Top of The data
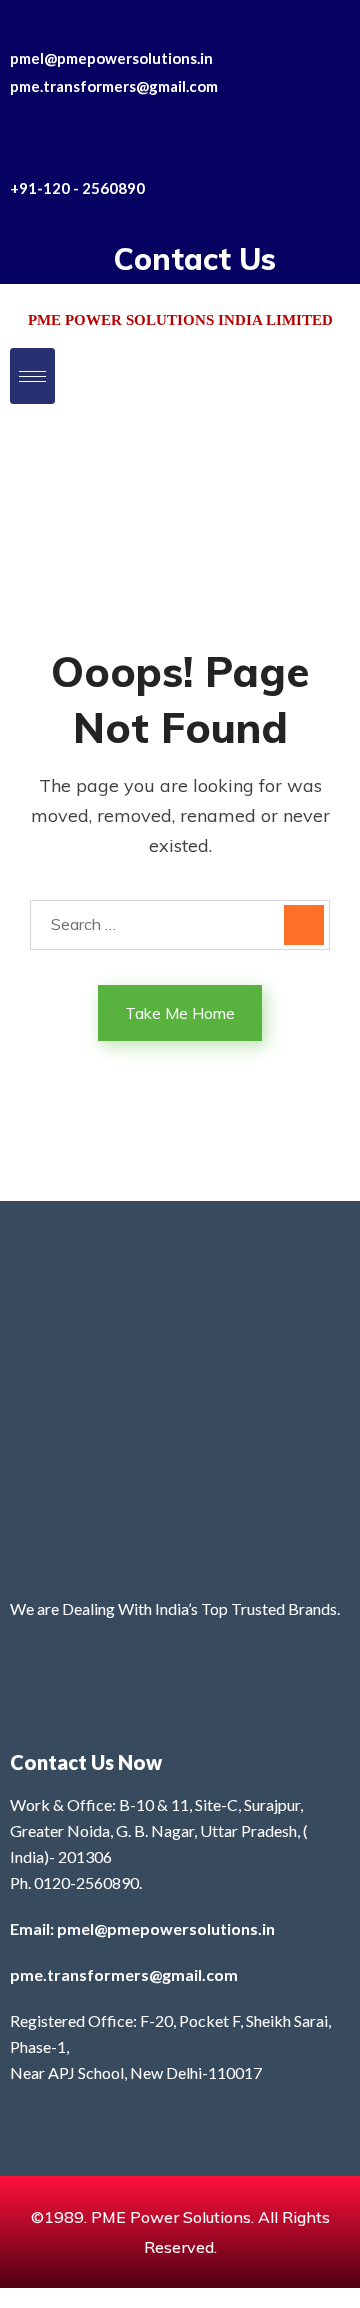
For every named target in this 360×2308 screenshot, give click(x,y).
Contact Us (195, 259)
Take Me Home (180, 1013)
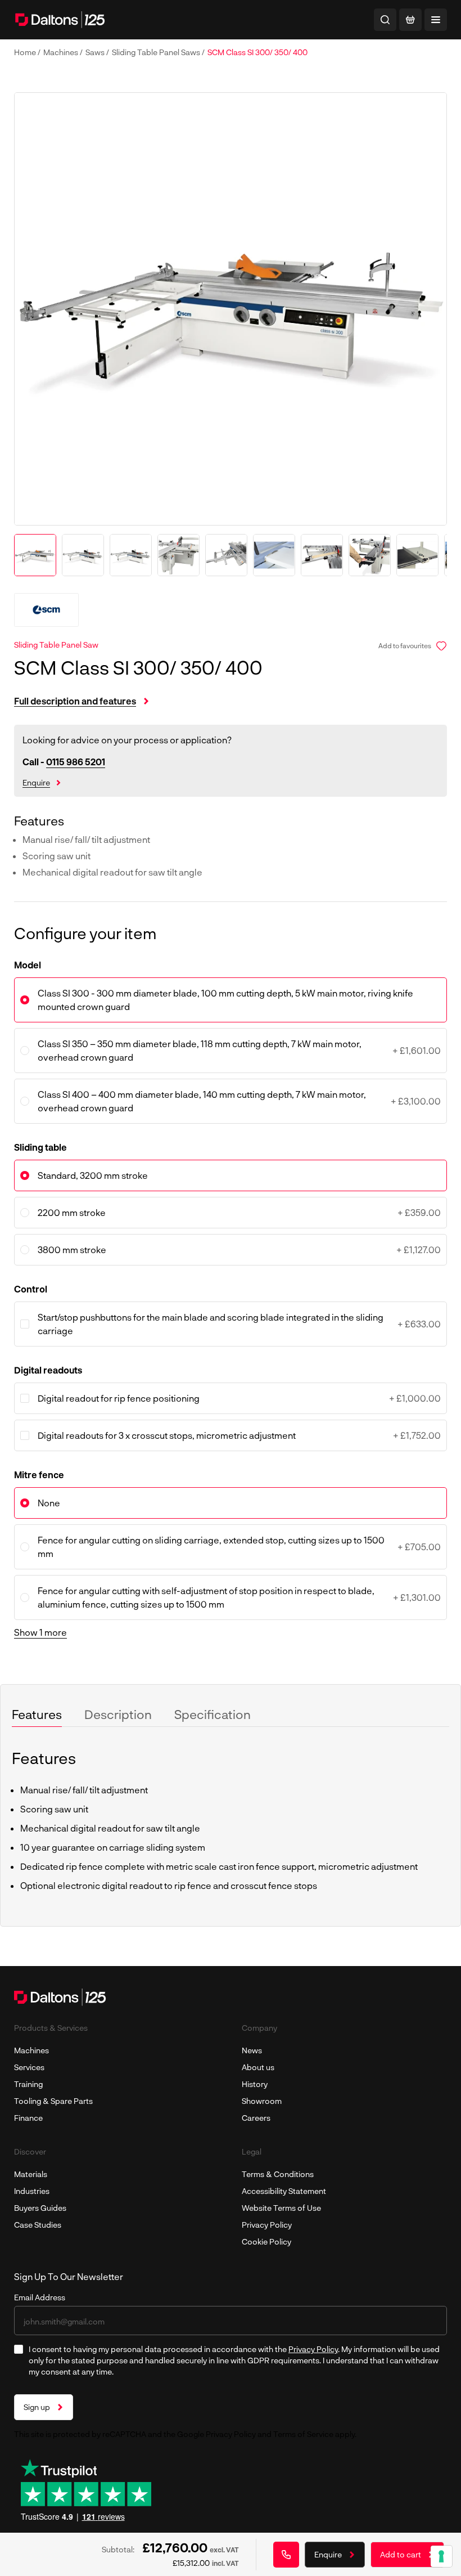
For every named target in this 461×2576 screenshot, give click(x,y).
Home (26, 52)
Bottom of The data
Please copy every entry exactly, without the pictures.

§ **Response**:
For every named target in this 360×2308 screenshot, give click(x,y).
Contact Us (195, 259)
Take Me Home (180, 1013)
For every named target in this 461×2576 screenshot, give click(x,y).
Home (26, 52)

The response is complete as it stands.